Не ограничиваясь этой речью, Блок тогда же (5 февраля 1921 года) обращается к тени поэта в своем посвящении «Пушкинскому Дому». В первых же строфах возникает вечно знакомый образ: «всадник бронзовый, летящий на недвижном скакуне»…
Пушкин! Тайную свободу
Пели мы вослед тебе.
Дай нам руку в непогоду,
Помоги в немой борьбе.
Не твоих ли звуков сладость
Вдохновляла в те года?
Не твоя ли. Пушкин, радость
Окрыляла нас тогда?
Вот зачем такой знакомый
И родной для сердца звук —
Имя Пушкинского Дома
В Академии Наук.
Вот зачем в часы заката,
Уходя в ночную тьму,
С белой площади Сената
Тихо кланяюсь ему.
Эти строфы считаются последним стихотворением Блока (во всяком случае — одним из его последних стихотворений). В его заключительных строфах чувствуется грусть расставанья и все оно звучит как прощальный привет земному. Образ Пушкина и явление пушкинской культуры, как великий стимул бодрости духа и указание для его дальнейших творческих устремлений, — с таким заветом отошел от нас Блок.
Почему же так труден был для него этот приход к Пушкину? Отчего таким медленным и длительным путем шло это восхождение поэта к поэту?
В русской поэзии отчетливо выделяются лирики двух типов — германского и романского. Латинский, галльский, французский дух образует у нас поэтов, глубоко отличных от группы северного, англо-саксонского или немецкого типа. Батюшков, Пушкин, Брюсов — создались римской или парижской культурой; Жуковский, Фет, Андрей Белый — германской. Блок в своих «Скифах» говорит о приятии обеих стихий:
Мы любим все: и острый галльский смысл,
И сумрачный германский гений…
Но поэтическая культура Франции была ему чужда. Вообще романский мир, несмотря на прекрасные «Итальянские стихи» Блока, был бессилен преодолеть его тягу к готике.
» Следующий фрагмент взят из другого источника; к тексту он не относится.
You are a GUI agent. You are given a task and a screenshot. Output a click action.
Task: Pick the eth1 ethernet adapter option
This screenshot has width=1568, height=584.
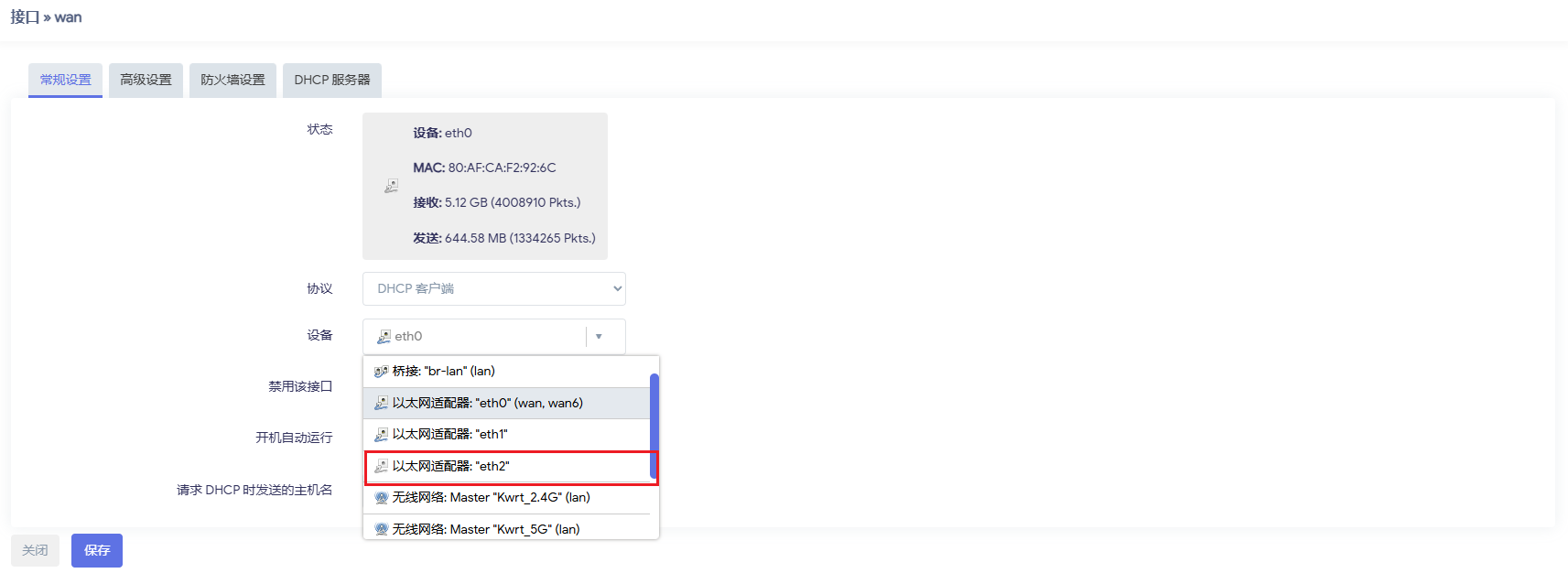[449, 435]
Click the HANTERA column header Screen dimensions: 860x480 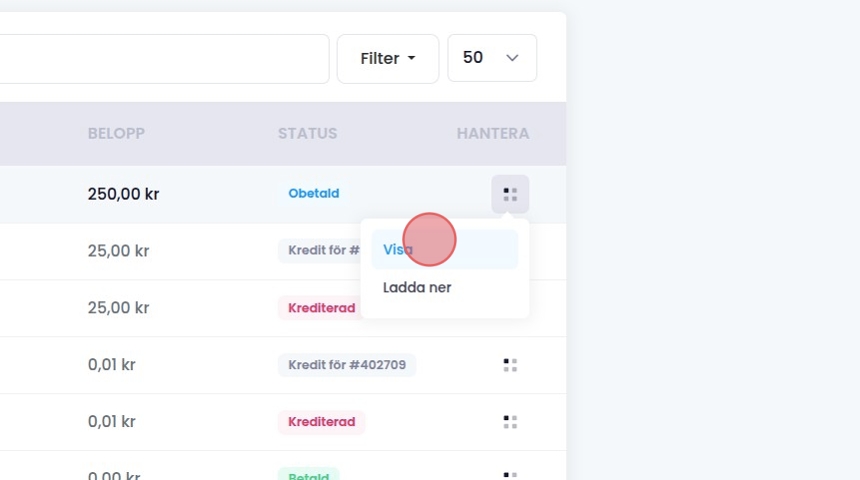[492, 133]
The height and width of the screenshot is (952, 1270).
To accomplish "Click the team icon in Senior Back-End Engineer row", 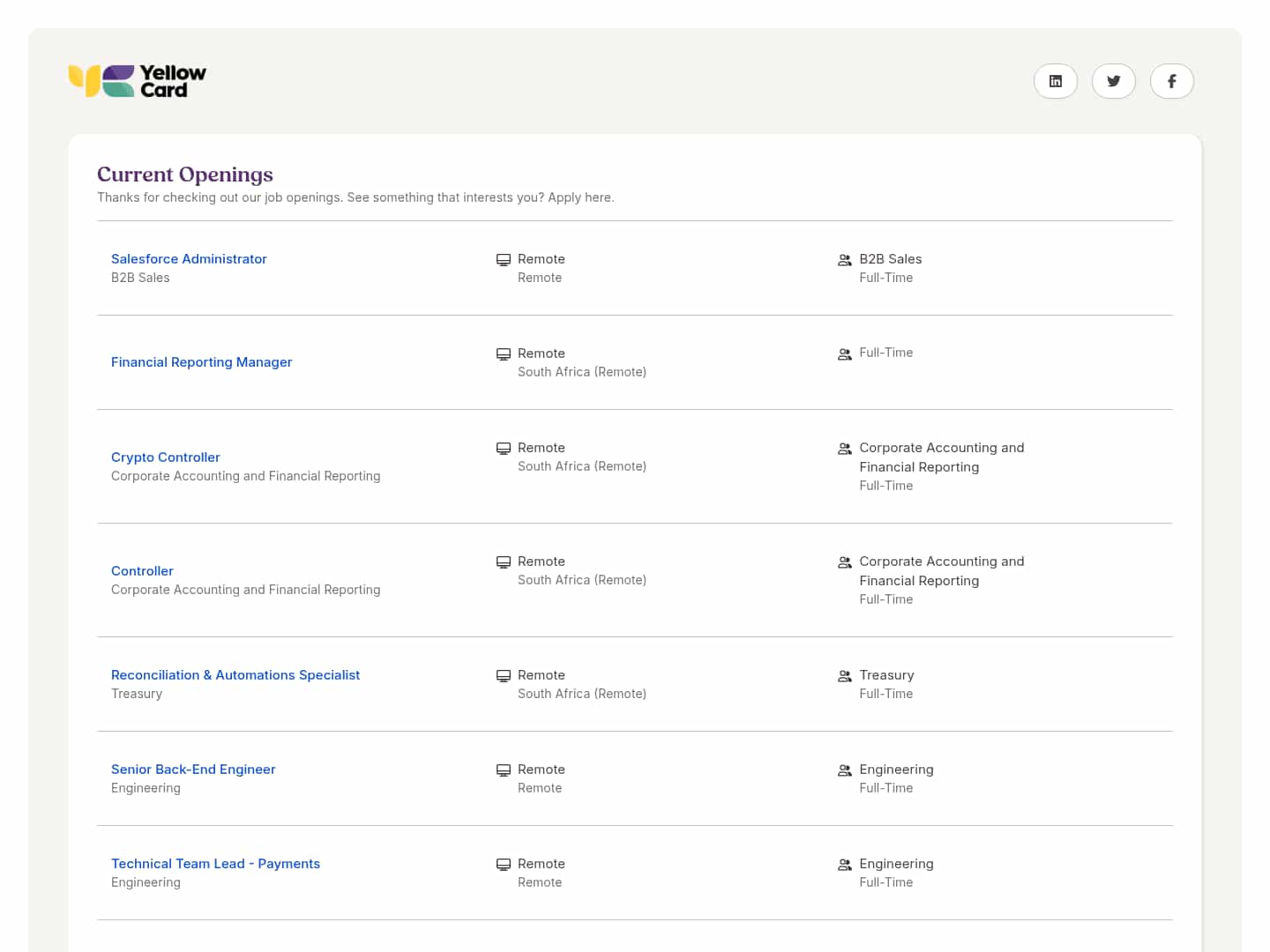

В 1909 г., приехав из Милана в Наугейм, он приходит к заключению, что в Италии нельзя жить, и не перестает восхищаться — «красотой и родственностью Германии», считая, что эта «страна наиболее близкая России»…
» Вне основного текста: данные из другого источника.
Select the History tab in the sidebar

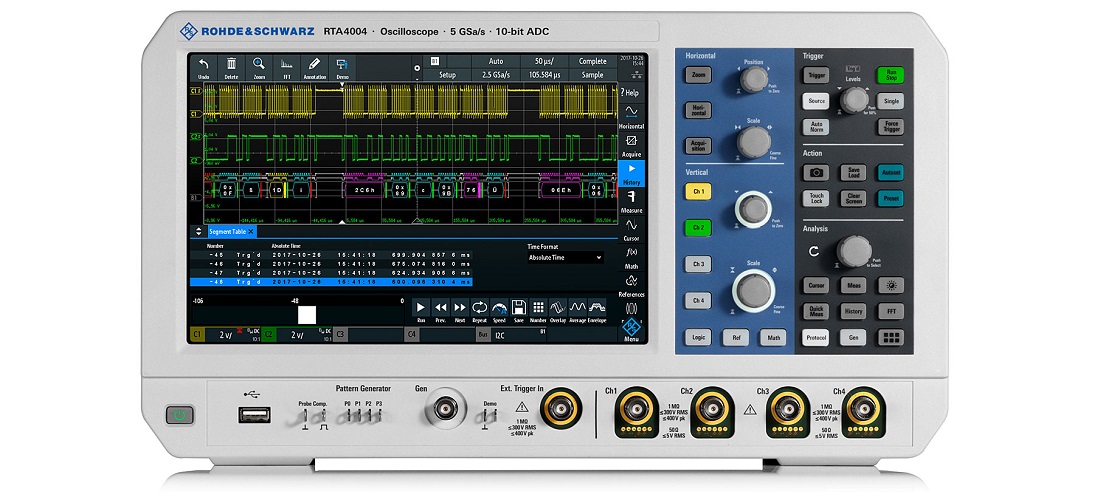click(x=631, y=174)
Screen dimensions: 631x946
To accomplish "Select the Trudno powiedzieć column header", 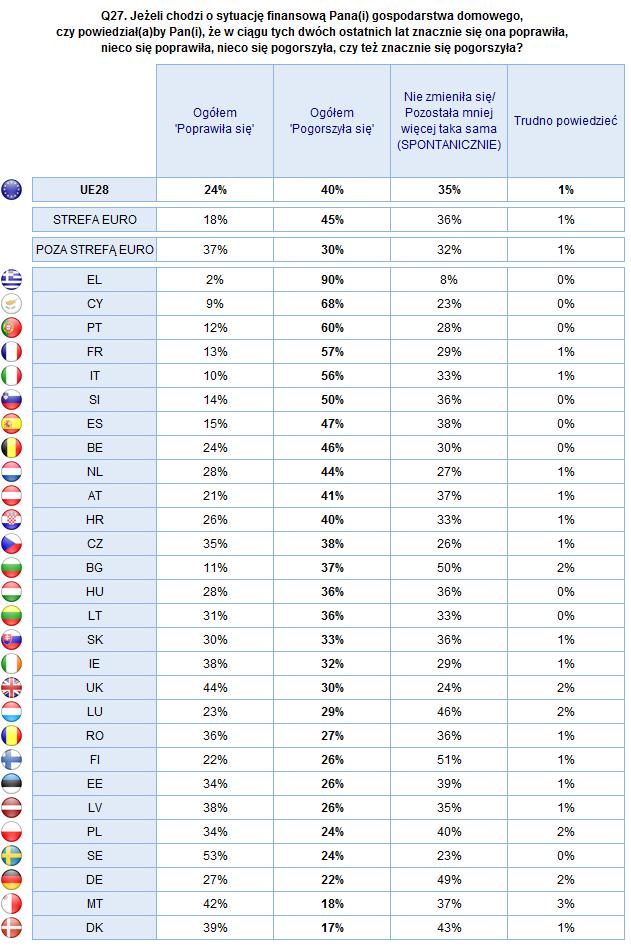I will coord(566,121).
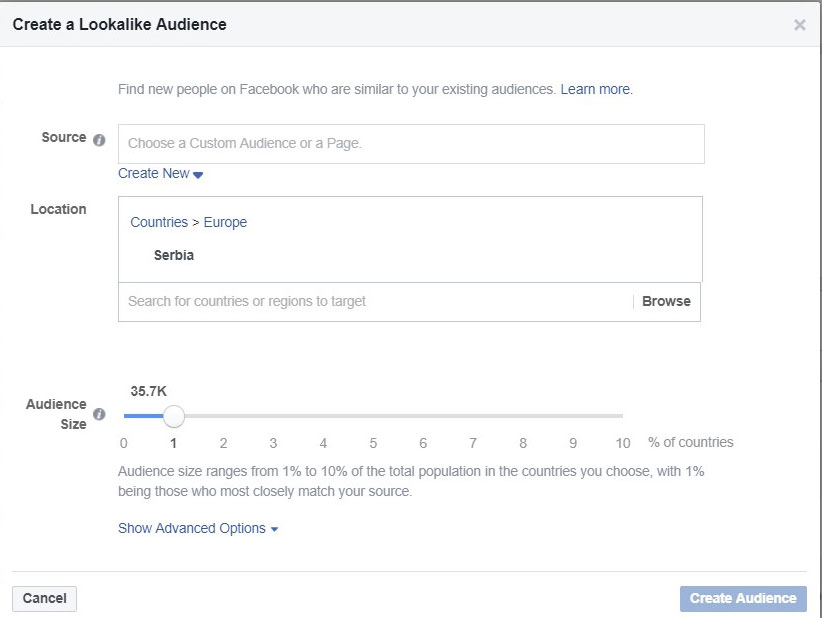The height and width of the screenshot is (618, 822).
Task: Click the Europe breadcrumb link
Action: click(225, 222)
Эта исконная тяга Блока к духовному типу Германии должна была отводить его от высшего выразителя у нас «острого галльского смысла»… И только в последнюю эпоху, пережив всемирно-историческую трагедию, приблизившись к последним граням земного бытия, Блок отрешился от своих расово-культурных пристрастий и воспринял Пушкина, как величайшее явление мировой лирики.
В «испепеляющие годы» смены двух культур произошла эта творческая встреча двух поэтов. Великая поэтическая эпоха, начатая Пушкиным, завершилась со смертью Блока.
БОРЬБА ЗА СТИЛЬ
Опыты по критике и поэтике
1927
I
Жанры художественной критики
Je tiens la critique pour la marque la plus certaine par laquelle se distinguent les âges vraiment intellectuels… Je la tiens pour un de plus nobles rameaux dont soit decoré dans l’arrière saison l’arbre chenu des lettres.
Anatole France — «La vie littéraire», II.В истории русской критики давно уже не все обстоит благополучно. Точнее — изучение нашей обширной и богатой критической литературы, выдвинувшей ряд классических писателей с длительным и глубоким влиянием, производится по совершенно случайным принципам и направляется по произвольному выбору. До сих пор здесь не определен точно предмет изучения и не выработаны его основные приемы. Теория поэзии, столь оживившаяся за последние годы, сюда не заглядывает, и художественная критика остается по-прежнему какой-то Золушкой в семье литературных жанров, тщетно ожидающей своего возведения в ранг полноправного словесного вида.